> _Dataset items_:
□ □ □ □ □

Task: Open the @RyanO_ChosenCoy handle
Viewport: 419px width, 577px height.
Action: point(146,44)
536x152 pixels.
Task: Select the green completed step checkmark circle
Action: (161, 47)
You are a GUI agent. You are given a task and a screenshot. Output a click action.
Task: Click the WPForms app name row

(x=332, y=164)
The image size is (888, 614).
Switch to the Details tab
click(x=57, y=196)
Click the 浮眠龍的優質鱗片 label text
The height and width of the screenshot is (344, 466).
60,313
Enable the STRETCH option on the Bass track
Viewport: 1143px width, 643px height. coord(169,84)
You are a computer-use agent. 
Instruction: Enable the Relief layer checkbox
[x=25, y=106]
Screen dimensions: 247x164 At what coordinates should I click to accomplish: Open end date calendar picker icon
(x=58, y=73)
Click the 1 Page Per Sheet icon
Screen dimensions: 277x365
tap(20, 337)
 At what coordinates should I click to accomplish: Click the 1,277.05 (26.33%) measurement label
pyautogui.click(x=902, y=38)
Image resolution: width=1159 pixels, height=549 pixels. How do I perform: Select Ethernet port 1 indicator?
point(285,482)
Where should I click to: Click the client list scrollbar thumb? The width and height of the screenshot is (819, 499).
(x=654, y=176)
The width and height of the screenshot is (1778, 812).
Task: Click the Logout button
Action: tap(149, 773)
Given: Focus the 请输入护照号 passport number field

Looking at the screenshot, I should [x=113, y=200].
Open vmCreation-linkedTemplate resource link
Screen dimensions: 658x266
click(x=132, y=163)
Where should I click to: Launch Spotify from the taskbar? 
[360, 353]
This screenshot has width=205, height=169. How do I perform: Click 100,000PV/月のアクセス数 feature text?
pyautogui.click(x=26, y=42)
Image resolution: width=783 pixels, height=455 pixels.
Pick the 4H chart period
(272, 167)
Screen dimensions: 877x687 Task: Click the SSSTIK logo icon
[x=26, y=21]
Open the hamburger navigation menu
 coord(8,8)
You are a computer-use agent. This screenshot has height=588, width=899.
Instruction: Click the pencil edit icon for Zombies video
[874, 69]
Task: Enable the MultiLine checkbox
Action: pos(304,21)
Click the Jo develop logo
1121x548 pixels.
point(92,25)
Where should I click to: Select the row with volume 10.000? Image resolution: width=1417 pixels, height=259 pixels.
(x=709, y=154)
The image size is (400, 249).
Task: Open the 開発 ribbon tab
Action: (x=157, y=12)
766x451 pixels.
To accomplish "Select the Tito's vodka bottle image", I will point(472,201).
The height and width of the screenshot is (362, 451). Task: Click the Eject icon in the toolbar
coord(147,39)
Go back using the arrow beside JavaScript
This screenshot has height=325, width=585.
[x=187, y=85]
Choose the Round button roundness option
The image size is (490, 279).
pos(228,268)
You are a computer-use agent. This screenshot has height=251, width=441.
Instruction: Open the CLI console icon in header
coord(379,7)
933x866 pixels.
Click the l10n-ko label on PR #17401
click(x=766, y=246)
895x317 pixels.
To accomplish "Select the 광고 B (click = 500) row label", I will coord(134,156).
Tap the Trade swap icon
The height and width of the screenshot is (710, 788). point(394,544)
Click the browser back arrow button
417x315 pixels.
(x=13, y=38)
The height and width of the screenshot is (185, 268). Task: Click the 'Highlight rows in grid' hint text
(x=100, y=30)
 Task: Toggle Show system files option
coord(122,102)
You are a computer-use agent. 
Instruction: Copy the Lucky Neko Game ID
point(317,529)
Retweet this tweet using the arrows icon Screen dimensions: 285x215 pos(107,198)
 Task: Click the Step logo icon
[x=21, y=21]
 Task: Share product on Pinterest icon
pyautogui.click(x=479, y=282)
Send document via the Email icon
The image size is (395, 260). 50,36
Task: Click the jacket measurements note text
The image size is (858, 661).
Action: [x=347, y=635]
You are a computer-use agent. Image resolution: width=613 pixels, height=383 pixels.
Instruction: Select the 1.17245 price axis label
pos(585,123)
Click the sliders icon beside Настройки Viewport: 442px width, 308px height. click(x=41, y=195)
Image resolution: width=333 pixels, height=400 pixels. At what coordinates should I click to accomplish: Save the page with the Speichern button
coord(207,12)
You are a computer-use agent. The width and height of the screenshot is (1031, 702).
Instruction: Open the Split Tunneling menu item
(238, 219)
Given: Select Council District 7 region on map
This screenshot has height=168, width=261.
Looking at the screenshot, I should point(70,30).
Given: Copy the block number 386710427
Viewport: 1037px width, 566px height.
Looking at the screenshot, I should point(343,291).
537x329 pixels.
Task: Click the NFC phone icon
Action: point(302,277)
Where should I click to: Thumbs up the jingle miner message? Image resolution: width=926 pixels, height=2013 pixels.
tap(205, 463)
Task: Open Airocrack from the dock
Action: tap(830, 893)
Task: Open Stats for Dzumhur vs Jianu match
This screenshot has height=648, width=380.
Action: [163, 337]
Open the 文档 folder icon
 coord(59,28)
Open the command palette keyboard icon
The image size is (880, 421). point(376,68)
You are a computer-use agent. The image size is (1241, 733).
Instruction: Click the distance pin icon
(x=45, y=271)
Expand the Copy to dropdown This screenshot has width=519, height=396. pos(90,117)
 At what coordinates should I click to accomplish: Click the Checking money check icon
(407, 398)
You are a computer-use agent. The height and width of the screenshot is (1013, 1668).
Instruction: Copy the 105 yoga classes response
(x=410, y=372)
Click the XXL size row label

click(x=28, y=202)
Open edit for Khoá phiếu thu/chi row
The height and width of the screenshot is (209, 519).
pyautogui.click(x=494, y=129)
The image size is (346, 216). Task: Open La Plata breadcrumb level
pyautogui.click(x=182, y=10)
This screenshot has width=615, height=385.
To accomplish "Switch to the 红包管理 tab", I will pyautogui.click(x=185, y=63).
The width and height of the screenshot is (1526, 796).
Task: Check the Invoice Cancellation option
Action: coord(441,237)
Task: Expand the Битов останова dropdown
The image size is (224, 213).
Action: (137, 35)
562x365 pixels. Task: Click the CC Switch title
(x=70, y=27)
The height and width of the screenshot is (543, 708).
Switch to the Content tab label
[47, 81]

□ □ □ □ □

> _ASSIGNED TASK_:
The range runs from the line above containing "Where should I click to: Thumbs" to the line containing "Expand the Copy", inclusive. Restate those lines word for word and no others.

> _EXERCISE ANSWER_:
Where should I click to: Thumbs up the jingle miner message? Image resolution: width=926 pixels, height=2013 pixels.
tap(205, 463)
Task: Open Airocrack from the dock
Action: tap(830, 893)
Task: Open Stats for Dzumhur vs Jianu match
This screenshot has height=648, width=380.
Action: [163, 337]
Open the 文档 folder icon
 coord(59,28)
Open the command palette keyboard icon
The image size is (880, 421). point(376,68)
You are a computer-use agent. The image size is (1241, 733).
Instruction: Click the distance pin icon
(x=45, y=271)
Expand the Copy to dropdown This screenshot has width=519, height=396. pos(90,117)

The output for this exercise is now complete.